PROBLEM STATEMENT
The material must be repeated exactly, with every line intact.

EXCERPTED RECORDS
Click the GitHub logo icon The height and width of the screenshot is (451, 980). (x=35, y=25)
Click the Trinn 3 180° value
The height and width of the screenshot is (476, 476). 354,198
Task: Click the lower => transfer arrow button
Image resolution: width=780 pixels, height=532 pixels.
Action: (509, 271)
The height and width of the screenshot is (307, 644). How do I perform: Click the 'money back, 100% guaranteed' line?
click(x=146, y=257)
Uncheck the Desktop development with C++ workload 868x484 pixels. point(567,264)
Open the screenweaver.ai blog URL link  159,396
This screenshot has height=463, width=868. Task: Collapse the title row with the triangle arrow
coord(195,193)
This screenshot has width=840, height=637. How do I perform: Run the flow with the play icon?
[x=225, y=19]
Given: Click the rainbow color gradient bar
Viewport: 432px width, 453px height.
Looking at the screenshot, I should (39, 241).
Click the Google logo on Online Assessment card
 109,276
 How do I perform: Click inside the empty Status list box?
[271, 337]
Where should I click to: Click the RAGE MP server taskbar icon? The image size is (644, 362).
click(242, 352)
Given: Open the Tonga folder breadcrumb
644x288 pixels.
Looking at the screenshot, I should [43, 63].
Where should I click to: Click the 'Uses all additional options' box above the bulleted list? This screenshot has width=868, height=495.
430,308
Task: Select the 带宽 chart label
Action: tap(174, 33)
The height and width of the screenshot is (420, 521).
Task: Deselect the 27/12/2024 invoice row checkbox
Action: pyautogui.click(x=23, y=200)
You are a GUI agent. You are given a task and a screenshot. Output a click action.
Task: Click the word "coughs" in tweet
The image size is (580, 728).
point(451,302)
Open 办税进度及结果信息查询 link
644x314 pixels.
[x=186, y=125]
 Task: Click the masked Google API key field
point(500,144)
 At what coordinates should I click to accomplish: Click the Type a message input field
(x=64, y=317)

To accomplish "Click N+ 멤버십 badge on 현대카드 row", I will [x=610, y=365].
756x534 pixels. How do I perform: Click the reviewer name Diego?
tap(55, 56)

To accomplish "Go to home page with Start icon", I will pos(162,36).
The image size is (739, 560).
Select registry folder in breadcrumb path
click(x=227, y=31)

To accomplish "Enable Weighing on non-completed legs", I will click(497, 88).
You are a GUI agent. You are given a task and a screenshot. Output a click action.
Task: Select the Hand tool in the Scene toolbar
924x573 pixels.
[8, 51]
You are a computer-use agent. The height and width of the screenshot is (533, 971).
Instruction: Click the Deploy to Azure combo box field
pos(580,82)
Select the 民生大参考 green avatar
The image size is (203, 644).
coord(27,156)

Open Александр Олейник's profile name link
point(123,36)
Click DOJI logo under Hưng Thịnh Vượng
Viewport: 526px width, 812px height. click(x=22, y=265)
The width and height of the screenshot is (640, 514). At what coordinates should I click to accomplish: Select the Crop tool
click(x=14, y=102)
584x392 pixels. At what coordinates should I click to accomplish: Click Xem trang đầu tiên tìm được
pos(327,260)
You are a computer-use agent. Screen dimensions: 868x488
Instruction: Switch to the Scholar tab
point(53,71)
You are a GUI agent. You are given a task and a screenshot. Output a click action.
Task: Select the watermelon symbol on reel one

RESULT
Click the GitHub logo icon The height and width of the screenshot is (451, 980). (x=35, y=25)
Click the Trinn 3 180° value
The height and width of the screenshot is (476, 476). 354,198
Task: Click the lower => transfer arrow button
Image resolution: width=780 pixels, height=532 pixels.
Action: (509, 271)
The height and width of the screenshot is (307, 644). How do I perform: Click the 'money back, 100% guaranteed' line?
click(x=146, y=257)
Uncheck the Desktop development with C++ workload 868x484 pixels. point(567,264)
Open the screenweaver.ai blog URL link  159,396
This screenshot has height=463, width=868. Task: Collapse the title row with the triangle arrow
coord(195,193)
This screenshot has width=840, height=637. How do I perform: Run the flow with the play icon?
[x=225, y=19]
Given: Click the rainbow color gradient bar
Viewport: 432px width, 453px height.
Looking at the screenshot, I should (39, 241).
Click the Google logo on Online Assessment card
 109,276
 How do I perform: Click inside the empty Status list box?
[271, 337]
Where should I click to: Click the RAGE MP server taskbar icon? The image size is (644, 362).
click(242, 352)
Given: Open the Tonga folder breadcrumb
644x288 pixels.
Looking at the screenshot, I should [43, 63].
Where should I click to: Click the 'Uses all additional options' box above the bulleted list? This screenshot has width=868, height=495.
430,308
Task: Select the 带宽 chart label
Action: tap(174, 33)
The height and width of the screenshot is (420, 521).
Task: Deselect the 27/12/2024 invoice row checkbox
Action: pyautogui.click(x=23, y=200)
You are a GUI agent. You are given a task and a screenshot. Output a click action.
Task: Click the word "coughs" in tweet
The image size is (580, 728).
point(451,302)
Open 办税进度及结果信息查询 link
644x314 pixels.
[x=186, y=125]
 Task: Click the masked Google API key field
point(500,144)
 At what coordinates should I click to accomplish: Click the Type a message input field
(x=64, y=317)

To accomplish "Click N+ 멤버십 badge on 현대카드 row", I will [x=610, y=365].
756x534 pixels. How do I perform: Click the reviewer name Diego?
tap(55, 56)

To accomplish "Go to home page with Start icon", I will pos(162,36).
The image size is (739, 560).
Select registry folder in breadcrumb path
click(x=227, y=31)

To accomplish "Enable Weighing on non-completed legs", I will click(497, 88).
You are a GUI agent. You are given a task and a screenshot. Output a click action.
Task: Select the Hand tool in the Scene toolbar
924x573 pixels.
[8, 51]
You are a computer-use agent. The height and width of the screenshot is (533, 971).
Instruction: Click the Deploy to Azure combo box field
pos(580,82)
Select the 民生大参考 green avatar
The image size is (203, 644).
coord(27,156)

Open Александр Олейник's profile name link
point(123,36)
Click DOJI logo under Hưng Thịnh Vượng
Viewport: 526px width, 812px height. click(x=22, y=265)
The width and height of the screenshot is (640, 514). At what coordinates should I click to accomplish: Select the Crop tool
click(x=14, y=102)
584x392 pixels. At what coordinates should I click to accomplish: Click Xem trang đầu tiên tìm được
pos(327,260)
You are a computer-use agent. Screen dimensions: 868x488
Instruction: Switch to the Scholar tab
point(53,71)
You are a GUI agent. You are given a task and a screenshot. Output a click action.
Task: Select the watermelon symbol on reel one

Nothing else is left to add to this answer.